Microsphere–Gel Composite System with Mesenchymal Stem Cell Recruitment, Antibacterial, and Immunomodulatory Properties Promote Bone Regeneration via Sequential Release of LL37 and W9 Peptides

Various types of biomaterials have been widely used to treat complex bone defects. However, potential infection risks and inappropriate host immune responses induced by biomaterials can adversely affect the final bone repair outcome. Therefore, the development of novel bone biomaterials with antibacterial and immunomodulatory capabilities is conducive to achieving a good interaction between the host and material, thereby creating a local microenvironment favorable for osteogenesis and ultimately accelerating bone regeneration. In this study, we fabricated a porcine small intestinal submucosa (SIS) hydrogel containing LL37 peptides and polylactic-glycolic acid (PLGA) microspheres encapsulated with WP9QY(W9) peptide (LL37-W9/PLGA-SIS), which can fill irregular bone defects and exhibits excellent mechanical properties. In vitro experiments showed that the microsphere-gel composite system had sequential drug release characteristics. The LL37 peptide released first had good antibacterial performance and BMSC recruitment ability, which could prevent infection at an early stage and increase the number of BMSCs at the injured site. In addition, it also has immunomodulatory properties, showing both pro-inflammatory and anti-inflammatory activities, but its early pro-inflammatory properties are more inclined to activate the M1 phenotype of macrophages. Moreover, the subsequently released W9 peptide not only reduced the expression of pro-inflammatory genes to alleviate inflammation and induced more macrophages to convert to M2 phenotypes but also promoted the osteogenic differentiation of BMSCs. This finely regulated immune response is considered to be more closely related to the physiological bone healing process.

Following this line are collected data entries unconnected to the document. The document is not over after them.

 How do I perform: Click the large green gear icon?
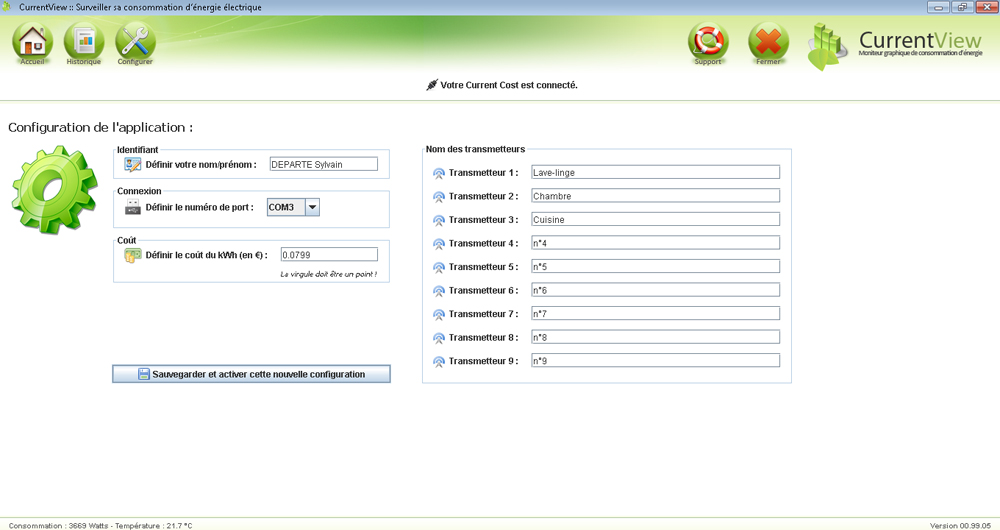point(54,190)
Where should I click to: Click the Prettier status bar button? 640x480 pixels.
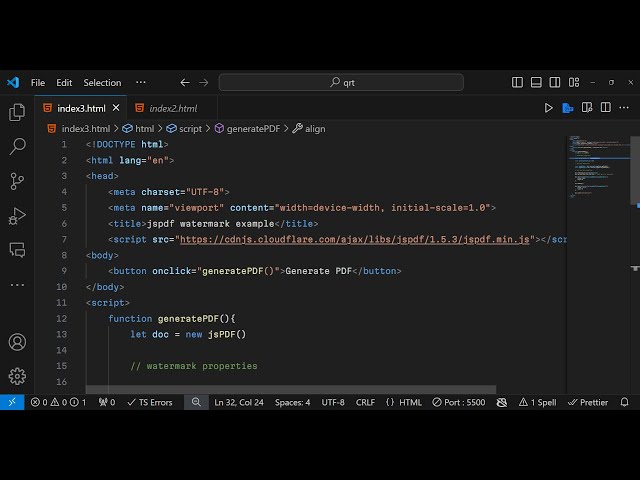point(588,402)
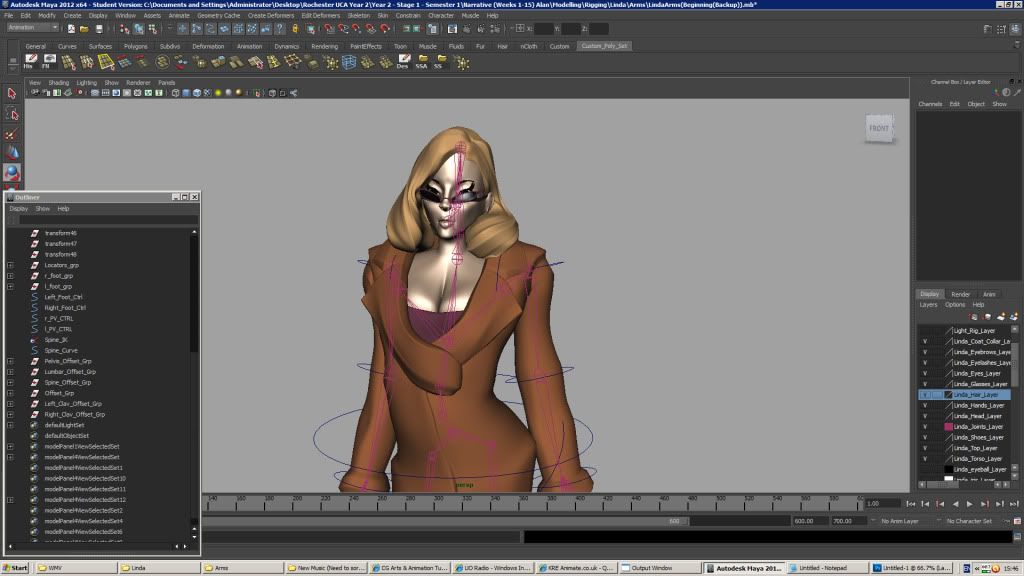This screenshot has height=576, width=1024.
Task: Select Spine_Curve in the Outliner
Action: tap(61, 350)
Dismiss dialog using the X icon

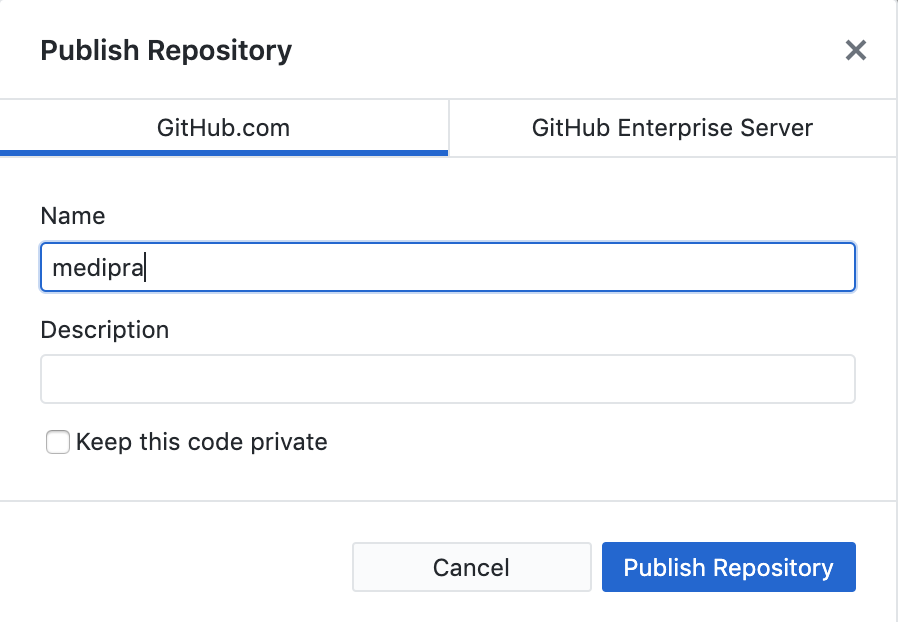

When studying the interaction between macrophages and BMSCs mediated by the material, it was found that the immunomodulatory and osteogenic effects were enhanced. In vivo experiments, we constructed rat skull defect models, which further proved that LL37-W9/PLGA-SIS gel can properly regulate the immune response, and has a good ability to promote osteogenesis in situ. In conclusion, the LL37-W9/PLGA-SIS hydrogel has great application prospects in immune regulation and bone therapy.